The Gowan trail ends at a viewpoint near the mouth of the cave. Most visitors will turn around at this spot and return the way they came.


The bridges tunnel is an amazing 400 feet long. That fact becomes significant if you choose to hike beyond this point and continue through the bridge.


Wading isn't permitted under the bridge. Arrows on the rock show the best route to take.


Water dripping inside the cave makes the already slick rock a little treacherous in a couple of places. Scooting on your fanny may be your best bet.


The most difficult spot is near the upstream mouth of the cave where you have to climb 20 or 30 feet to get around a spillover and some huge boulders.


A few footholds make the seemingly impossible more doable for us older folks.

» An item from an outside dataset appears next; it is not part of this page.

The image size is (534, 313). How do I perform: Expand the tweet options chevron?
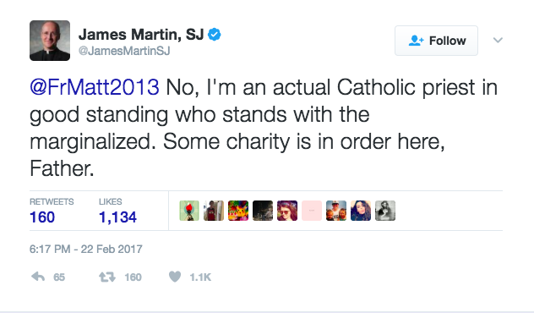[x=498, y=41]
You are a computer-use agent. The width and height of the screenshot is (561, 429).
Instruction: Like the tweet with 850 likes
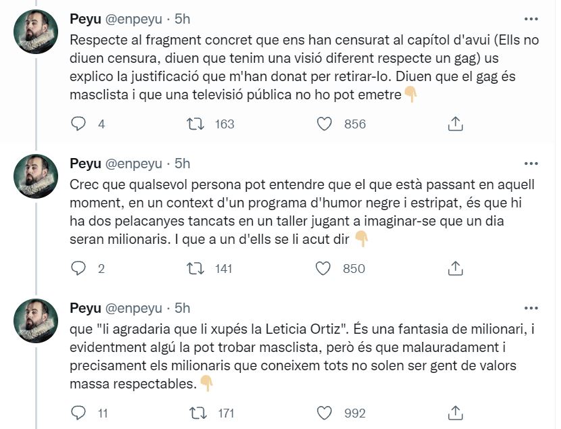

Quite lovely don't you think?


The rest of the trail up Pine Creek is still very primitive. You will have to scramble over boulders in places with only a few helpful trail markers that point out the best route. This trip was made in the month of May and there was very little water flowing through the canyon. It is possible that the water was being diverted to lessen the effects of erosion on the bridge.

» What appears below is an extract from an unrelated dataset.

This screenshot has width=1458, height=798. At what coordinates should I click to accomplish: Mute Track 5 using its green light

Enough elevation is gained hiking up the creek that the climb out of the canyon is pretty gentle. Some people hike the trail in the opposite direction which means they have a steeper climb going up the Gowan trail. That would also mean having to slide down the slickrock inside of the cave. Personally, we find ascending steep areas much easier. Hopefully the YouTube slideshow at the end of this post will give a good enough look at what this route looks like. We saw people of all ages that, like us, seemed to be having the time of their life.

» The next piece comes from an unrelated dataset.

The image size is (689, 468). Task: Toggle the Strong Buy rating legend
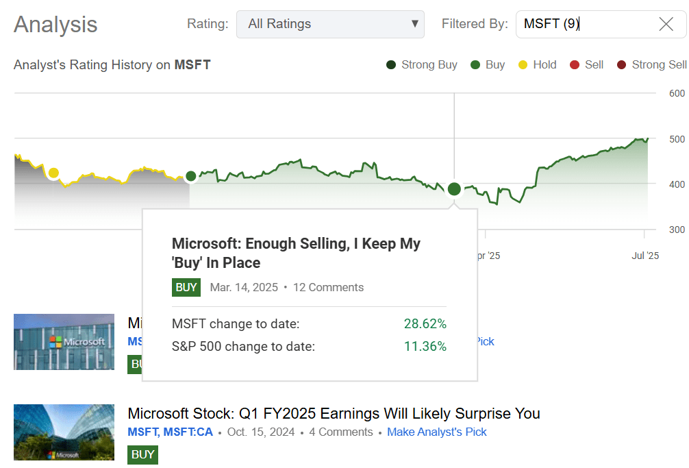pyautogui.click(x=390, y=64)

Hiking through Tonto Bridge is very difficult and can be dangerous. There are plenty of other options for enjoying the beauty of Tonto Bridge. Other than just visiting the overlooks you can hike down the Gowan trail to the viewpoint at the mouth of the bridge and hike the Waterfall, Anna Mae and Pine Creek trails. There are several ramadas with picnic tables and, of course, don't forget the quaint little gift shop. If you would like to see it for yourself then all you have to do is 'Take a hike'.